The amount of claims from their customers will go in the trillions.

stephenjohannes
Active Contributor
0 Kudos

Yes but SAP is already changing the ABAP language you use on traditional ERP, so once again you aren't going to be coding in the same fashion.  There are several language features widely used in old ERP code that have been deprecated in 7.40.  You can't activate a BADI implementation if the class contains warnings in sytnax in 7.40, you have to use pragmas.

The type of ABAP(structured code) that many people today will not be supported in 2020 as mainstream solution.  The newer solutions will require you to write and approach your ABAP code differently.  It's not that ABAP goes away in 2018 or 2020, but instead the language will have evolved away from the old ABAP/4 approach of the late 1990's/early 2000's in many areas.

I can sum this up by saying "where there is smoke, there is fire".  Please feel free to laugh at the end of support dates, but do take my message about needing to get ready to transition to the next solution seriously.

Take care,

Stephen

Florian
Active Contributor
0 Kudos

Hi Stephen,

as I mentioned before, yes you are right. But don't you think the language (ABAP) is changing in a slow move so a lot of people doesn't recognize it as a real change at all.

Regards

Florian

stephenjohannes
Active Contributor
0 Kudos

You are right and to borrow from another colloquialism, "the frog is in the pot, and the heat is being turned up slowly".

former_member182421
Active Contributor
0 Kudos

I wonder what will happens if the water is heating slow enough, so the frog has time to make a nice, healthy and numerous family, so when the water starts to boil, there's no room in the pot for more frogs...

Croak!

Luis

Former Member
0 Kudos

Hi Neha,

I don't think so.. Because ABAP language has gone many changes recently in SAP Netweaver 7.4.

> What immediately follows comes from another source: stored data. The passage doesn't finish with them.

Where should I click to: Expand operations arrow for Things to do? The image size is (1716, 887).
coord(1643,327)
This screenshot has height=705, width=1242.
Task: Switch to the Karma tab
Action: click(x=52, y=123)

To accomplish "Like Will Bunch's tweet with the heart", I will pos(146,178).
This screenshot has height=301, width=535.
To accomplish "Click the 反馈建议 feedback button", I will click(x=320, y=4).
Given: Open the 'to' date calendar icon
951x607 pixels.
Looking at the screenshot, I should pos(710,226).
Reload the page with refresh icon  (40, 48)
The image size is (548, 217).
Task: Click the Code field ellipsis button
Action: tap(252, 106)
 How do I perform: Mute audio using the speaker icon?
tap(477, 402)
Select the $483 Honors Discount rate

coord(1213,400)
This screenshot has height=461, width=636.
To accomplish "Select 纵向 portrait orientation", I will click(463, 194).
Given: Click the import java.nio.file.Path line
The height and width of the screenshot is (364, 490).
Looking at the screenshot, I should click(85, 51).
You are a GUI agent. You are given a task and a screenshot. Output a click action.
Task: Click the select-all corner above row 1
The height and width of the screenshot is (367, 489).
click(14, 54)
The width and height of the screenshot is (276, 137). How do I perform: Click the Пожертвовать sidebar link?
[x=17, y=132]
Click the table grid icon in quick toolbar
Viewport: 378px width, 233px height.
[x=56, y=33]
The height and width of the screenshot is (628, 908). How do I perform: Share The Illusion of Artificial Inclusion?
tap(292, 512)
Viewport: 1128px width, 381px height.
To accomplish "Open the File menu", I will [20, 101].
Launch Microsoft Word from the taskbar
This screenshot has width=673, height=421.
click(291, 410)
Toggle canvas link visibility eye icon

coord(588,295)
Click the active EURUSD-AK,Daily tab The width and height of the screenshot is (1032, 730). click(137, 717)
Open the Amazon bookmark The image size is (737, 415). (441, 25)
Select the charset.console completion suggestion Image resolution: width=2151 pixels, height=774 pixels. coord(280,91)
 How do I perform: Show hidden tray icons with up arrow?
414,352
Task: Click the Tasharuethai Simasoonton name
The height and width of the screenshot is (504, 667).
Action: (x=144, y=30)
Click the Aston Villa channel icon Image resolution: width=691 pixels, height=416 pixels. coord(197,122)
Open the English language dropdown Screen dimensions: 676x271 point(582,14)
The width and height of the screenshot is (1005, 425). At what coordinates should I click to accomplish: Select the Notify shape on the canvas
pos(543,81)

ABAP language is getting evolved down the lane.

Thanks,

Rajesh

ABAP Rocks!!!

PeterJonker
Active Contributor
0 Kudos

Haha, who ever gave you this information (was it on April 1st ??) is a joker.

Former Member
0 Kudos

Oh, that is just an April Fool's joke from a guy called Stephen Johannes. It did the rounds in the internet more than expected and gathered a group of "believers". Stephen now heads the sect as spiritual leader. The members are not allowed to own watches or know what the date is, but apparently Stephen has one of the largest watch collections on earth.

Sometimes he performs recruitment activities here on SCN so be careful.

Cheers

Julius

stephenjohannes
Active Contributor
0 Kudos

You foiled my efforts to recruit new members.   Just because 2015 became 2020, doesn't mean the points in this blog aren't true: .

However I must admit I think I might have discovered something in a painting in the executive lunch room of NSQ when I was there back in January.  I might have given it away since I did tell someone that auditorium did not appear to be "upgraded" from my time almost ten years prior.  Perhaps d-code name for teched is just really way to tease those of us in the 2015/2020 group.

Take care,

Stephen

Former Member
0 Kudos

Hi Neha,

I suggest you check the SAP website for dates when products go out of support and the architecture of SAP Business Suite on HANA.

Based on my own understanding, the first two points are completely untrue.